▸ **TASK INPUT**:

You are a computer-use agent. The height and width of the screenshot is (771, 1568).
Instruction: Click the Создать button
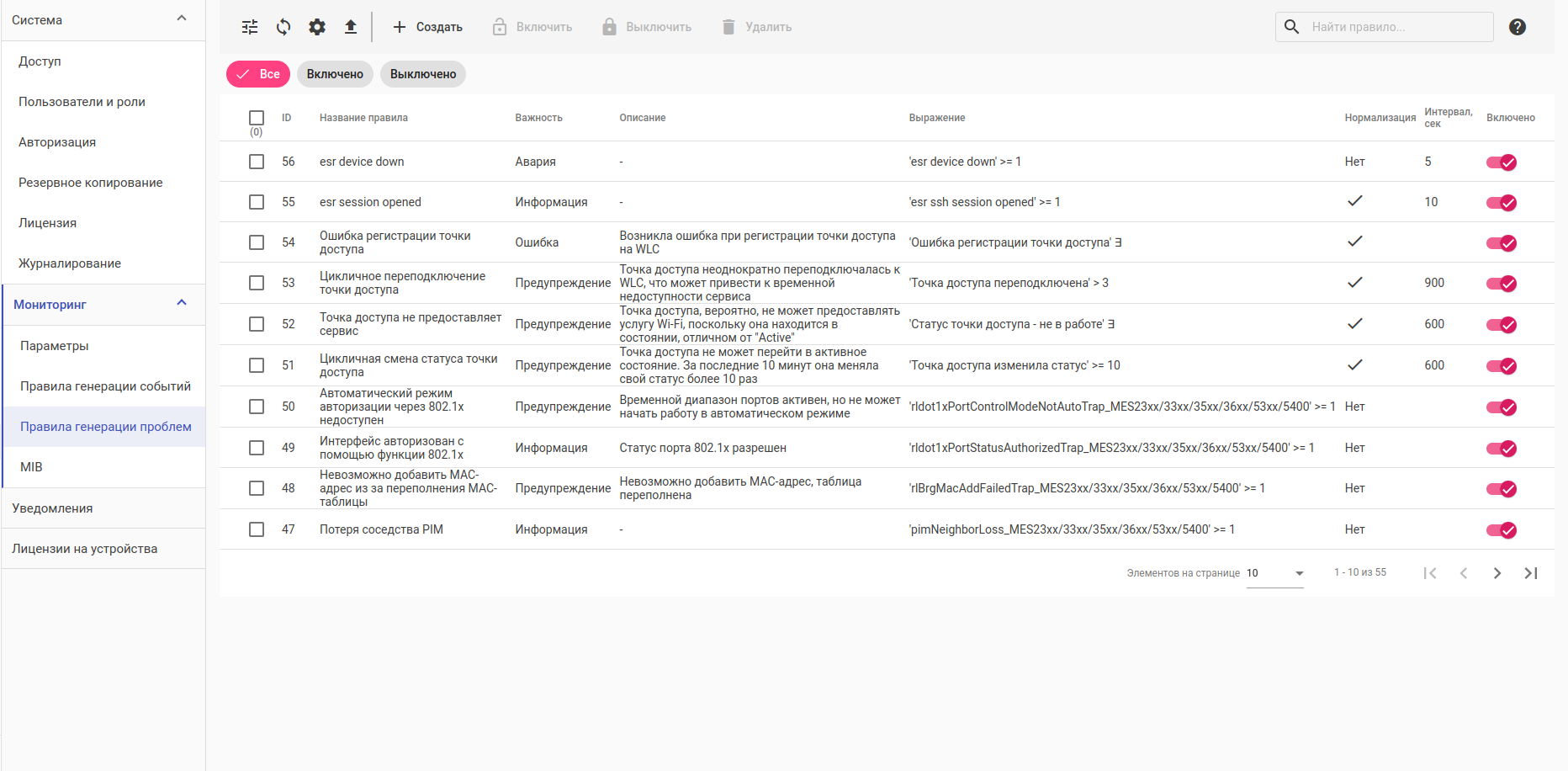tap(428, 27)
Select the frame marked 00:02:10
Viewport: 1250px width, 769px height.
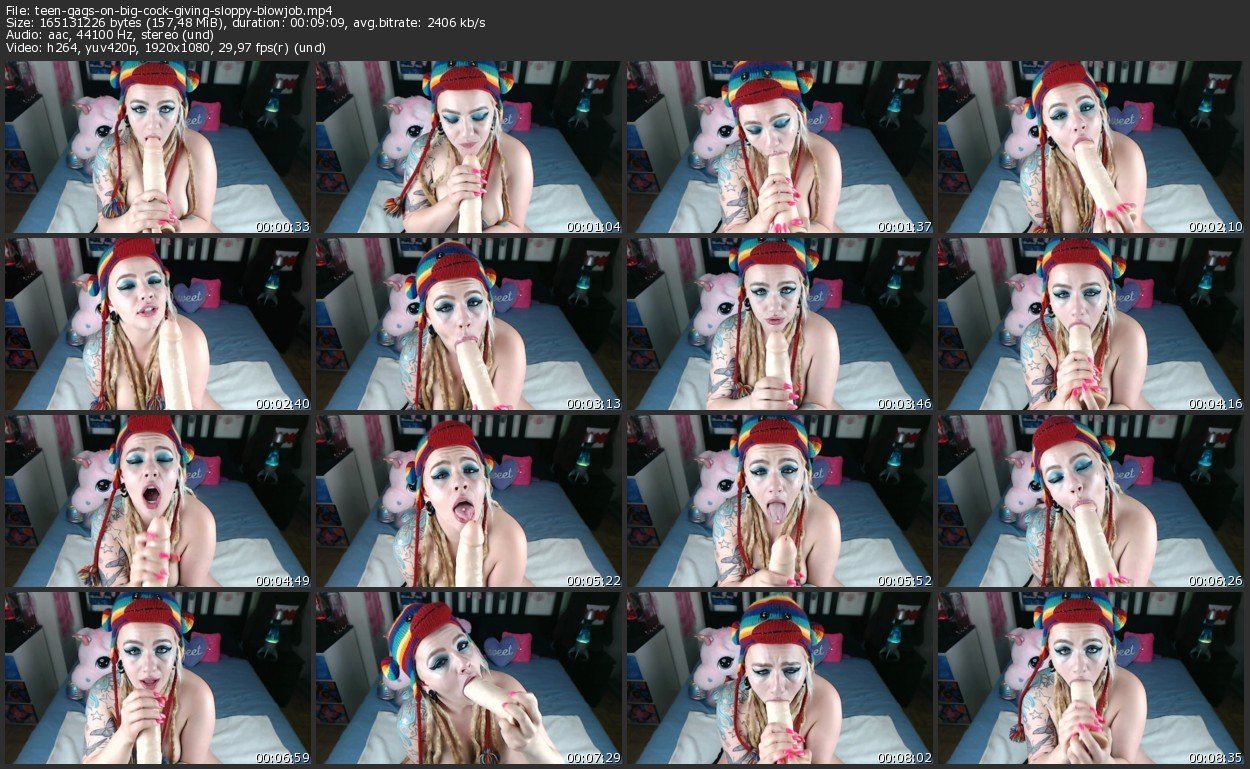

▸ **WHAT IS NEEDED**:
Quote every line of text in the records above word for word, and leave the pictures out of your answer.

▸ **SOLVED EXERCISE**:
You are a computer-use agent. The height and width of the screenshot is (771, 1568).
Instruction: Click the Создать button
tap(428, 27)
Select the frame marked 00:02:10
Viewport: 1250px width, 769px height.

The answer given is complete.